Joe Paterno is more of a watcher than a coach these days
By RICK MoRRISSEY firstname.lastname@example.org October 30, 2011 9:18PM
Updated: January 23, 2012 4:10AM
I don’t think many people were under the illusion that 84-year-old Joe Paterno was doing much of the heavy lifting, coaching-wise, for Penn State.
But during the Nittany Lions’ 10-7 victory over Illinois on Saturday, JoePa didn’t seem to be doing any coaching, or if he was, he was doing it telepathically. Because Paterno was going for his Division I-record 409th victory, ABC felt compelled, as networks often do in such situations, to show the coach over and over again. How many times did ABC show him? Ten? Fifteen? I don’t know. A lot.
Paterno sat in the press box Saturday and . . . that’s about all he did. He sat. Every time a TV camera was trained on him, he sat staring at the game below. He was not wearing a headset. He did not seem to be talking to anyone.
This wouldn’t be an issue if he had been standing on the Nittany Lions’ sideline. But after getting accidentally hit by a player and injuring his pelvis and hip during the preseason, he’s not able to stand for long periods. He coached on the sidelines for a half in two games this season.
Some coaches who stand on the sidelines don’t say much either. The only way you know Bears coach Lovie Smith is alive is when Devin Hester returns a kick for a touchdown. Other than that, he’s a statue, just as Tom Landry was with the Cowboys.
“Coach has never worn a headset when he is on the sideline,’’ Jeff Nelson, Penn State’s assistant athletic director for communications, said in an e-mail Sunday. “Sometimes he will wear one when coaching from upstairs, but usually he just talks to the five full-time assistant coaches who are in the booth and they relay what he wants to the coaches on the field. He speaks to the team in the locker room just before they go on the field and then he goes upstairs.’’
Is that coaching?
It’s a tough issue to wade into because it deals with cultural notions about how old is too old when it comes to working and being productive. The Nittany Lions are 8-1 and ranked 16th in the nation in the Associated Press poll. They seem to be doing pretty well with offensive coordinator Galen Hall calling the plays and defensive coordinator Tom Bradley handling the other side of the ball. And they seem to be doing pretty well with whatever it is that Paterno is or isn’t doing.
We celebrate the wisdom that comes with age on the Supreme Court, even though clerks do a lot of the work for the justices. The structure at Penn State doesn’t look much different.
But is Paterno actually coaching? If you believe coaching means being involved in the bulk of game-day decisions, then, no, he isn’t coaching.

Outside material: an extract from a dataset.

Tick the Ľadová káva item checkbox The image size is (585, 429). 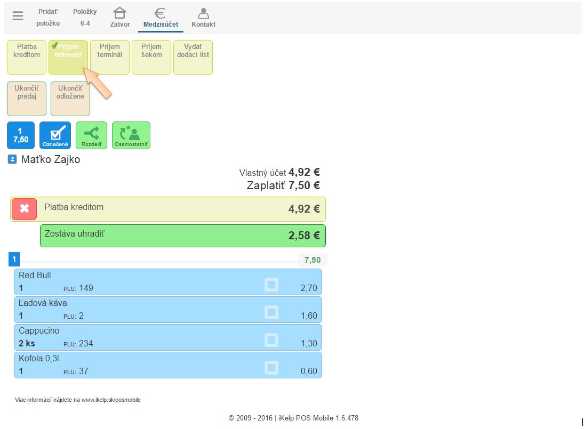[271, 312]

There are many head coaches who consider themselves to be like corporate executives who delegate responsibility. But when game day rolls around, it’s obvious who is in charge.
That didn’t look to be the case with Paterno on Saturday. Hall and Jay Paterno, Penn State’s quarterbacks coach (and Joe’s son), were animated while talking into their headsets. So was Bradley. The head coach just sat there.
This has been going on for several years, of course, with Paterno letting his assistants do the micromanaging stuff. During the last six years, various injuries have forced him to the press box 21 times. This is a tough, driven human being who wants to be part of the action, even if he’s high above it in a press box.
But is it coaching? And should what he accomplished Saturday be considered a record?
Paterno has been the head coach at Penn State for 47 years. He’s the reason the program, and the school, to some extent, is what it is today. It would be one thing if Penn State were struggling and it had a coach who didn’t know when to say goodbye. But the Nittany Lions are winning, and if the coach doesn’t want to say goodbye, who’s going to tell him to leave?
And why tell him to leave?
If he’s a figurehead, who is he hurting?
There’s a story about Jerome Holtzman, the late, great baseball writer from the Sun-Times and Tribune. Later in life, he took a call from an editor, who chided him for using clichés.
“Yes, but those are my clichés,’’ Holtzman said. “I invented them.’’
This is Paterno’s Penn State. Try telling him he didn’t invent it.